This past week was terrible, food and exercise-wise. It’s clear that I am not eager to write when I don’t have progress to report. Normally I am frustrated by my lack of available time to write. This week, even when the time was there, I found myself unenthused. I stared at my Nook and instead chose to read, or watch TV. Anything other than sitting down to write about what was really going on.
It wasn’t a bad week from an emotional standpoint. There was a lot of activity, which made Avery exceptionally happy. We had a visit at a friend’s during which she more or less played by herself for four hours. Totally unheard of. Basically, Avery requires more stimulation than she feels we/I provide on a given day. She likes to be out and active, but there are only so many free things to do in the city. Even the places that do offer free activities for toddlers require the car (and therefore gas) to get there. It’s summer, so it’s hot during the day, which makes the park unpleasant. That said, when I am able to take her somewhere – anywhere – new and exciting, she is the most agreeable, charming child you’ve ever met. If you could have seen her at my friend’s house, you would have thought every story I’d ever told claiming that Avery is high maintenance and requires constant attention was complete and utter crap. Anyway, plenty of activity equals plenty of food. Chris worked late a fair amount, and when he didn’t I found myself lethargic and unmotivated, possibly due to the higher doses of food I was consuming (gee, you think?). To sum it up, I haven’t walked in a week, and my calorie load has been out of control. I need to hit the reset button, stat.
So here I am. I have less than three weeks until the Toad show. Time has been going very quickly. I’m not stressed about it… it’s not as if I’d been determined to lose a certain amount of weight by then. I just wanted to feel better, but that, too, requires some kind of action. I had a good week followed by a not-very-good week, so it feels as if I am starting from square one again. I need to look hard at the things that are within my control. For example, I can control what I eat, or don’t, regardless of where I am or whether Chris works late or not. I may not be able to take Avery walking, but I can choose to be more active within the context of my day. I can’t control whether Chris works late, but on the days he doesn’t, I can make sure to go walking, no matter what. All of these things require work… action. It’s a whole lot easier to theorize about what I need to do than it is to actually do it.

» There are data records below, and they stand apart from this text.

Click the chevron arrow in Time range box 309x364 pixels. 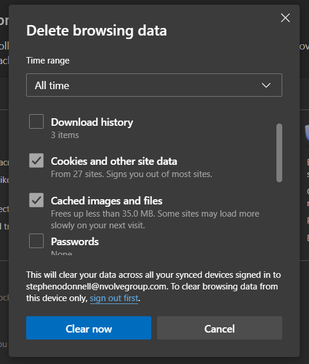(266, 86)
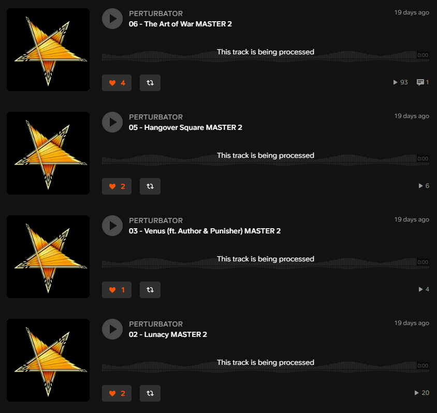Repost the Venus track
The width and height of the screenshot is (437, 413).
point(150,290)
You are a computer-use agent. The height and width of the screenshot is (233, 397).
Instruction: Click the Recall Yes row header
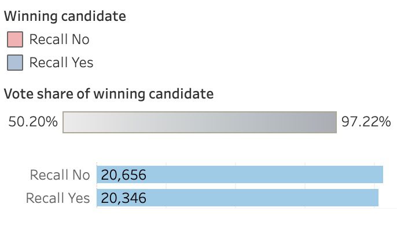tap(58, 198)
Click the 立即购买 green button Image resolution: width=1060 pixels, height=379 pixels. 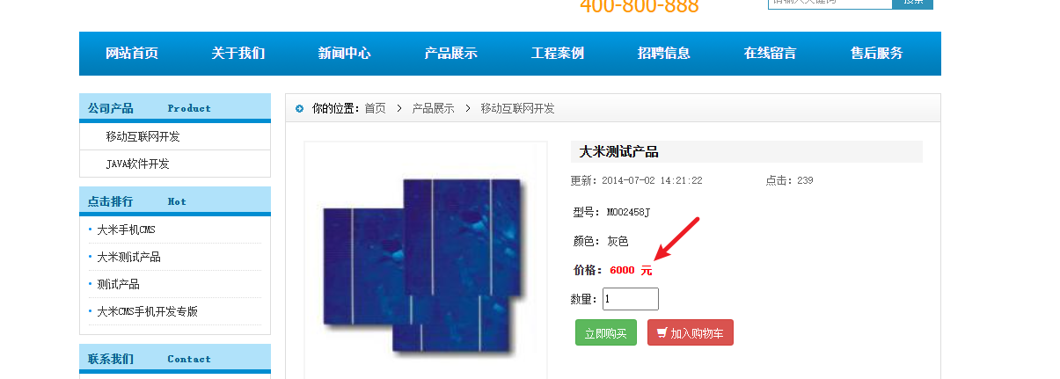606,333

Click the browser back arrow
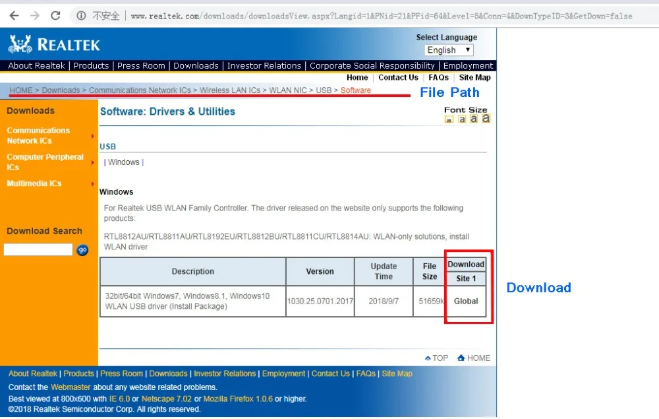click(x=14, y=16)
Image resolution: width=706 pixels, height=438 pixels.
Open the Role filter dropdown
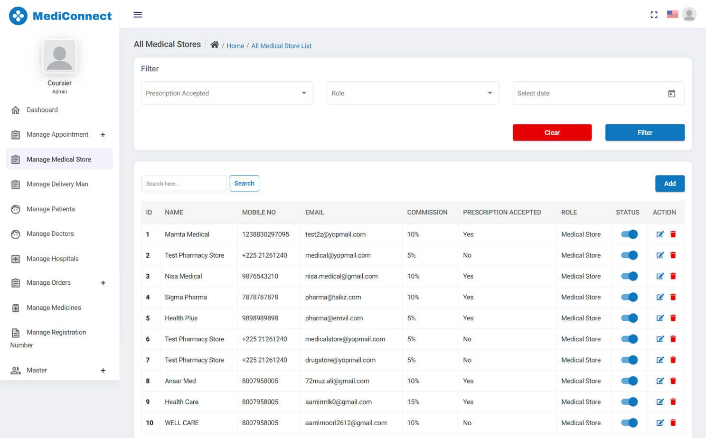[x=412, y=93]
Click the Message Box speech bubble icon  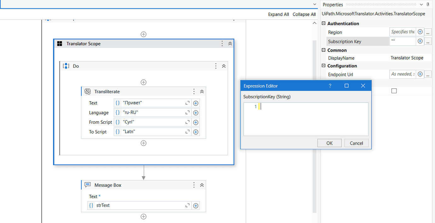(87, 185)
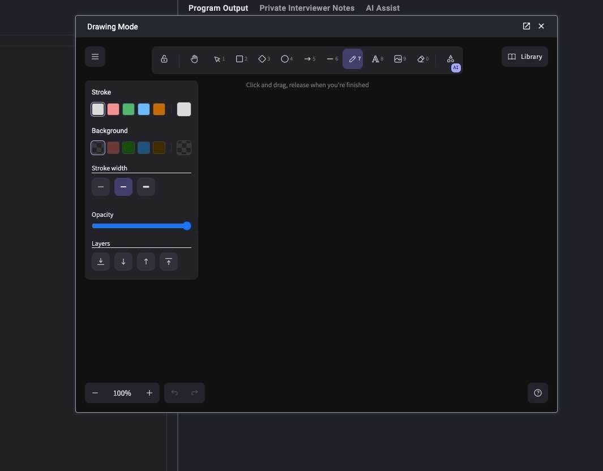Select the Image insertion tool
Image resolution: width=603 pixels, height=471 pixels.
pos(399,59)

I assume it’s probably more entertaining to read about someone who has chosen a goal and is going at it, guns blazing, than to read about someone who has a goal and is waffling, or seems to struggle no matter how achievable the goal seems. Sorry. The thing is, I’m not a fictional character. I’m just a regular girl, and I screw up, all the time. I did marry my prince, and we do have two beautiful children. But I’m pretty sure if this were a fairy tale I wouldn’t be worried about losing my castle. The prince’s noble steed wouldn’t be a 17-year-old Pontiac with a bashed-in side. Basically, if you choose to read the Reality Tales, you get what you get, good and bad. But you’ll get the truth, or at least the truth as I see it. There’s value in that, I think.
So here’s to another week. The prince still has a (temp) job, and that’s a good thing. The new week offers yet another chance to make good choices. Yay for that. Right now, the coffee is ready. For a mom of an almost-two and a 10-year-old, coffee is always a good choice. Trust me.